Selected extract
● ● ● ●

San Juan Gym
- Interactive map of San Juan Gym
- Location: San Juan, Metro Manila, Philippines
- Coordinates: 14°36′23″N 121°01′21″E﻿ / ﻿14.60651°N 121.02241°E
- Owner: San Juan city government
- Operator: San Juan city government
- Capacity: 2,000
- Public transit: J. Ruiz

Tenants
- Pilipinas MX3 Kings (ABL) (2015) San Juan Knights (MBA) (2000–01) AirAsia Philippine Patriots (ABL) (2012) FlipTop (2012–16)

= San Juan Gym =

Public indoor arena in Metro Manila, Philippines

The San Juan Gymnasium is an indoor sporting arena in San Juan, Metro Manila, Philippines.

The arena was home to the Pilipinas MX3 Kings of the ASEAN Basketball League (ABL) and has played host to a number of basketball games of the Philippine Basketball League and the now-defunct Metropolitan Basketball Association.

● ● ● ●

Given data
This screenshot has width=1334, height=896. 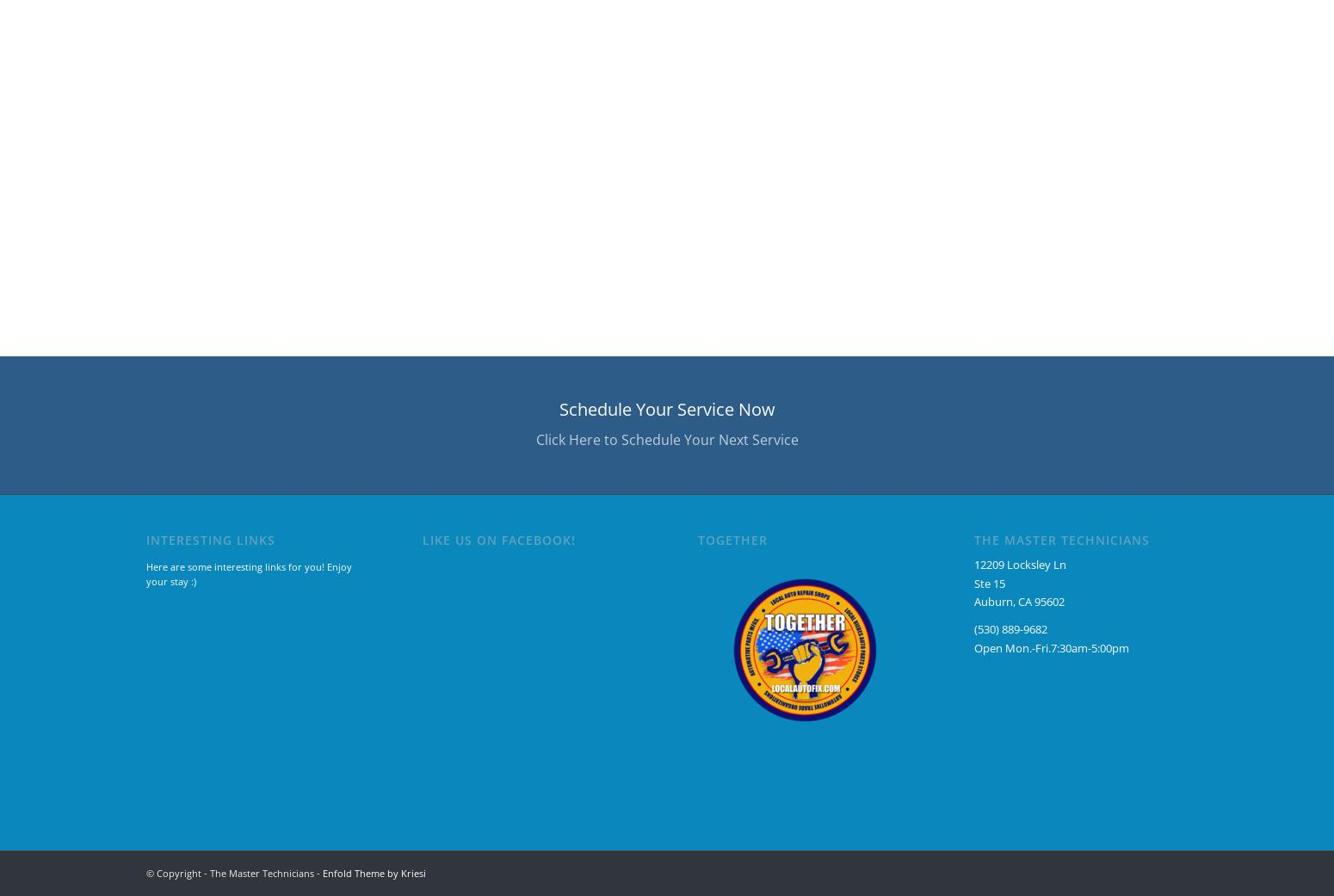 I want to click on 'Ste 15', so click(x=988, y=581).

● ● ● ●

What you need to do
Pick up the entry on San Juan Gym after its final sentence and continue writing it.

Expected answer
== History ==
Since 2016, back when he was a mayoral candidate, Francis Zamora had plans to build a new sports complex. In 2024, as mayor, he announced that the San Juan Gym would be demolished later that year to make way for the sports complex. In 2025, the San Juan local government broke ground for the city's Makabagong San Juan Sports Center.

== Events ==

=== Basketball ===
San Juan Gym served as the home court of the first incarnation of the San Juan Knights in the MBA. The AirAsia Philippine Patriots used the arena for some of its games during the 2012 ASEAN Basketball League season. It was also home to the Pilipinas MX3 Kings in their only season during the 2015–16 ABL season.

It also hosted PBL games in the 2000s. In 2010, the national finals of the NBTC League were held at the San Juan Gym. During the 2010s, the arena hosted PBA D-League matches, NCAA juniors basketball games, and UNTV Cup games. During the 2020s, it hosted NBL games. It also hosted high school and youth basketball tournaments.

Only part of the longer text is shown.